In that class, the child IssueTask type is this:

public class IssueTask
{
    public string Title { get; set; }
    public string Description { get; set; }
    public DateTimeOffset? Started { get; set; }
    public DateTimeOffset Finished { get; set; }
}

Now that you have a Marten DocumentStore and your Issue document type, let's write some code to persist an issue:

var issue = new Issue
{
    Title = "Bad Problem",
    IsOpen = true,
    Description = "Need help fast!",
    Opened = DateTimeOffset.UtcNow,
    Tasks = { new(title: "Investigate", description: "Do some troubleshooting") }
};
// start a new IDocumentSession
using var session = store.LightweightSession();
session.Store(issue);
await session.SaveChangesAsync().ConfigureAwait(false);

Let's talk about that code above:

  • I built a new Issue object with a title and description, plus marked it as being open.

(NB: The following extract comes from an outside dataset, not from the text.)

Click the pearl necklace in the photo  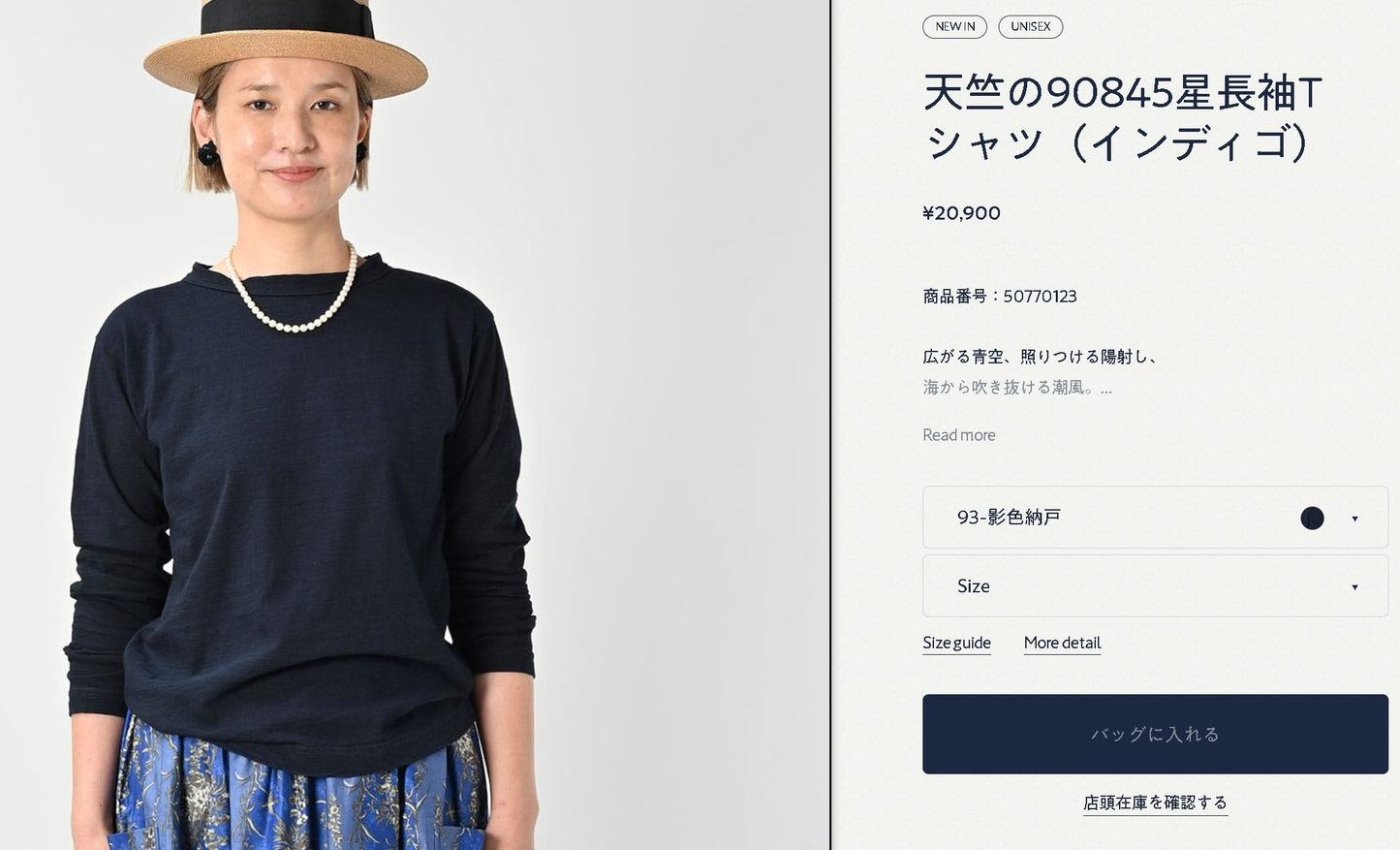[x=292, y=291]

I also added an initial task within the Issue.
  • I created a new IDocumentSession object (session in the code up above) that you'll use to both query a Marten database and persist changes. The IDocumentSession both implements the unit of work pattern to govern logical transaction boundaries and represents a single connection to the underlying database, thus making it important to ensure that the session is disposed to release the underlying database connection when you're done with the session.
  • I explicitly told Marten that the new Issue document should be persisted as an “upsert” operation.
  • I committed the one pending document change with the call to SaveChangesAsync().

It may be more interesting, so let's talk about what I did not have to do in any of the code above.

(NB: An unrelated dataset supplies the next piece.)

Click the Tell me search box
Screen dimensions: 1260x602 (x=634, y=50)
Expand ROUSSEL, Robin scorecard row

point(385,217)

I didn't have to write any explicit mapping of the Issue document type to any kind of Postgresql table structure. Marten stores the document data as serialized JSON, so there isn't a lot of code-intensive mapping configuration like you'd frequently hit with Object Relational Mappers like Entity Framework Core or the older NHibernate.

There was no need to first perform any kind of database schema migration to set up the underlying Postgresql database schema. Using Marten's default “development friendly” configuration that you used to construct the DocumentStore up above, Marten quietly builds the necessary database tables and functions to store the Issue documents on behind the scenes the first time you try to write or read Issue documents. As a developer, you can focus on just writing functionality and let Marten deal with the grunt work of building and modifying database schema objects. Again, compare that experience with Marten to the effort you have to make with Object Relational Mapper tools to craft database migration scripts.

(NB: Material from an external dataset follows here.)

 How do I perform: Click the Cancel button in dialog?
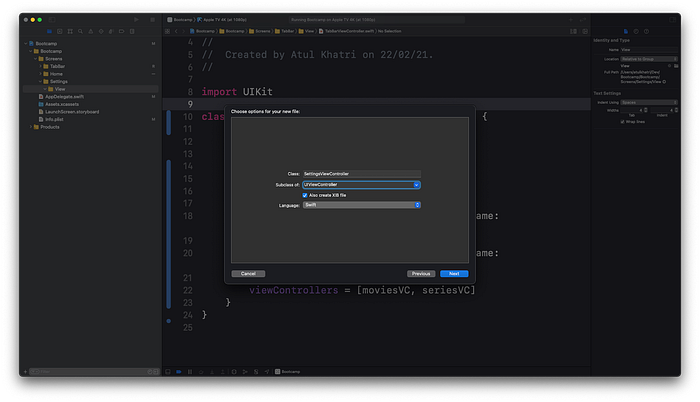[x=248, y=273]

Nowhere in the code did I have to assign an identity (primary key) to the new Issue document. Marten's default assumption is that a public property (or field) named Id is the identity for a document type. Because Issue.Id is of type GUID, Marten automatically assigns a sequential GUID for new documents passed into the IDocumentSession.Store() method that don't already have an established identity. In this case, Marten happily sets the value of Id onto the new Issue document in the course of the Store() method.

To illustrate the identity behavior, let's immediately turn around and load a new copy of the new Issue document with this code:

// Now let's reload that issue
var issue2 = await session.LoadAsync<Issue>(issue.Id).ConfigureAwait(false);

So far, you've seen nothing that would be difficult to reproduce on your own. After all, you're just saving and loading data by its primary key, right? To show why you're better off using Marten than writing your own little document store, let's move on quickly to see some of Marten's support for querying documents in the database.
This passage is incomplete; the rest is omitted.